Bombs are being dropped in Syria and Iraq killing thousands, both civilian and military alike.

Millions of people are fleeing war-torn countries in search of new, safer lives but are instead finding only hate, prejudice and xenophobe.

Russia is hacking the US, China is battling their neighbours for land, and President-Elect Trump (which is still hard to come to terms with), is building a cabinet full of bigots, racists, corporate figureheads, and climate change deniers.

Things in the world have become so negative as of late that it’s almost impossible not to become negative ourselves.

Over time we have become cynical, jaded and apathetic to all of the chaos going on in the world, so much so now that we simply tune it out altogether.

Most of us have decided to just live our lives and try to ignore the world’s problems because, at the end of the day, we all know there is not much we can do about them anyway.

A small idea to create change

I believe this is why we are so frustrated by all the constant negativity in the world. Not because it’s everywhere, all the time (which, unfortunately, it is), but because we genuinely wish we could do something about it.

I mean no, most of us wouldn’t be able to solve world hunger on our own or be able to dial up Putin and convince him to implement a cease-fire in the middle east, but does that mean you’re completely helpless to impact the problems of the world?

What if, just for a minute, we put aside the insurmountable scale of the world’s problems and just considered the problems we all have in our own back yards. What issues could we effect there?

Are there are people in your town living below the poverty line or maybe even on the street? Does your community struggle with elderly care or does it face challenges supporting its at-risk youth?

What if, rather than feeling helpless and frustrated by our inability to impact things on a global scale, we all simply took steps to impact the small issues we have in our own backyards. What kind of ripple effect would this create?

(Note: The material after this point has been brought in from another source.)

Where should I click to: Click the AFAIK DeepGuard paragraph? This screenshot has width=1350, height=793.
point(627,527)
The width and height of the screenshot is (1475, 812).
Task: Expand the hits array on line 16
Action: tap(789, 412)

Big change can start with small steps

Imagine what would happen if we all decided to ignore the BS of the world and instead focused on solving the problems we have on a local scale. Could that grow to change the world?

Rather than looking at issues like poverty, hunger, literacy, mental health, and the environment as just national or global issues could we take action to fix them right here in our own backyard?

By bringing the world’s problems down to our level they would no longer seem insurmountable, instead they’d be bite-sized challenges that we could all take on together.

There is no arguing that society is facing some pretty big challenges right now and that those challenges are more likely to get worse before they get better. The question is, can we afford to simply sit by helplessly and hope for it to fix itself?

During my Charity Challenge, I’ve seen the impact one person can make in their community so I don’t see a reason we can’t create that same impact on a larger scale if we just focused on one small problem at a time.

I would encourage you the next time you see an article, blog post or news story that really gets under your skin, to not simply ignore it and hope that the world’s problems fix themselves.

Go out and get involved, because although each of us may not have the power to change the world from the top, there’s nothing stopping us from changing it from the bottom.